So, ladies and gents: it’s official. Each and every soldier within the United States Army is now a recruiter. Who knew that we’d all manage to get in without even going through the recruiting course at Fort Knox? Now all we need to do is get our recruitment numbers up and we can all sport a recruiting badge!

If you can’t read between the sarcastic lines, SMA Dan Dailey probably has no intentions of shipping everyone into USAREC and crowd shopping malls across the country. First off, that’d be a logistical nightmare. And secondly, if we were all recruiters, then there’d be nobody left to mop the motor pool when it rains or perform lay-outs for the eight change-of-command ceremony this month.


What SMA Dailey was trying to convey is that everyone had their reason for joining and everyone should share their stories with civilian friends and family members in hopes of inspiring them to follow suit. But that’s not as fun as imagining a ridiculous situation in which we all become actual recruiters.

Here’s the video for the full context. For a look into the daily lives of Army recruiters through the lens of a joke that’s (mildly) at the expense of the most senior enlisted soldier (from one of his biggest fans), read on:

We can’t let them realize the Army isn’t all rainbows and sunshine until they get to Basic, now can we?

(U.S. Army photo by Lt. Col. Matthew Devivo)

1. We’ll all learn to smile through unpleasant situations

One of the biggest challenges a recruiter faces is keeping their military bearing at all times of the day. After all, recruiters, to many civilians, are the face of the military. As much as you’ll want to choke-slam that particularly obnoxious teenage applicant through your desk because they referred to you as, “bro,” you can’t. Not even once.

We’ll all have to quietly smile, correct them, and hope we don’t scare them into checking out the Navy’s recruiter instead.

The paperwork doesn’t even stop when you finally get them to swear in. It only ends when they’re the drill sergeant’s responsibility.

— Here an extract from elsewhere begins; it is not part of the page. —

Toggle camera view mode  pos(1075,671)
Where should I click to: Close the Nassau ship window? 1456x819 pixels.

(U.S. Army photo by Staff Sgt. Brandy N. Mejia)

2. We’ll all become experts at doing mountains of paperwork by close of business

So, you’ve managed to get someone interested in enlisting — great work! Your job here is done. Just kidding — you’ve only just begun.

Think back to when you enlisted. Remember all that paperwork that was shoved in your face? That’s nothing compared to the paperwork recruiters have to complete. As a recruiter, you’ll have to scrub through every piece of paper that the applicant has touched to make sure they’re the right fit for the Army. Birth certificates, diplomas, arrest warrants — you name it. You’ll get so good at reading SAT scores that you’ll be able to sense which MOS a recruit is suited for well before they do.

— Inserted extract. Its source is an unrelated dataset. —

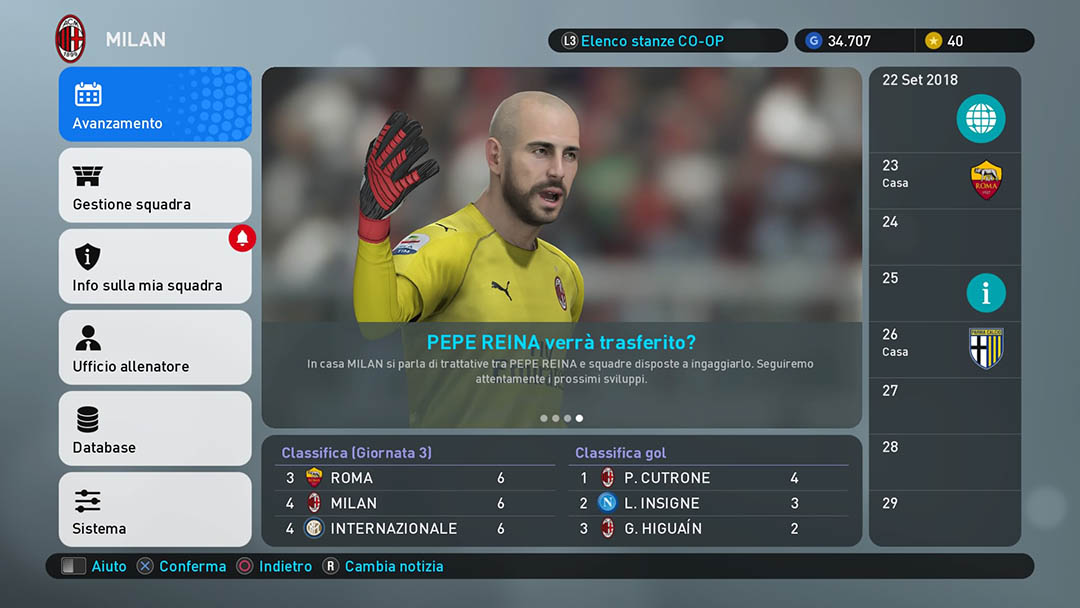This screenshot has height=608, width=1080.
Task: Click the MILAN club crest
Action: 71,39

It’d be great if all the people coming to the Army booth at the fair actually wanted to enlist — instead of just wanting to fail to impress their friends on the pull-up bar.

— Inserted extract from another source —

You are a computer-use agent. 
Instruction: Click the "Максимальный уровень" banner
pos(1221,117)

(Dept. of the Army photo by Ronald A. Reeves)

3. We’ll all learn to motivate lazy applicants who can barely do a single push-up

There’s nothing more disheartening than finding yourself staring down some scrawny kid who’s probably never broken a sweat in their life after spending the last twelve business days filing out their paperwork. You’re going to have to force out a smile and give a rousing, “you can do it!” when they start trembling after just one push-up.

But, hey, they don’t have any neck tattoos or active arrest warrants, so they’re the best chance you’ve got at getting your numbers up. God forbid you ever let your numbers slip near the end of the quarter…

But hey! At least you get your own snazzy business cards!​

(Photo by Steven Depolo)

4. We’ll all judge our lives based on how “incentive points”

Oh, yeah. The incentive points. We couldn’t forget to include the primary reason why every recruiter drinks heavily when they get off duty. Recruiters need to get a certain amount of potential applicants to walk through their doors or else they face a stern talking-to. On one hand, the recruitment quota (or “goals”) isn’t as bad as most people make it out to be. On the other hand, it’ll likely become the single-most important thing in your life.

Getting those nice, little stars on your badge is basically the infantry equivalent of shooting better at the range. The better you shoot/recruit, the better your chances of winning impromptu pissing contests that have nothing to do with the situation at hand.

“What’s life like in the Army?” — Well, at first you’ll hate it. Then you won’t. Then you’ll miss it about two weeks after you get your DD-214.

(U.S. Army photo by Capt. Andrew J. Czaplicki)

5. We’ll all have to deal with the worst questions at all hours of the day

At some point in your recruiting career, you’ll get so tired of answering so many stupid questions that you’ll just stop sugarcoating everything. Now, it’s not out of some moral footing, but mostly because lying takes too much creative effort by the time you’re answering that question for the 87th time.

“So, I won’t be able to become a Delta ranger sniper and do James Bond sh*t?” — Not with that attitude you won’t!
“What options are available for my ASVAB score of 25?” — Night school.
“If I don’t like it, can I just quit at any time?” — Technically, you can quit whenever you feel like, but legally? F*ck no.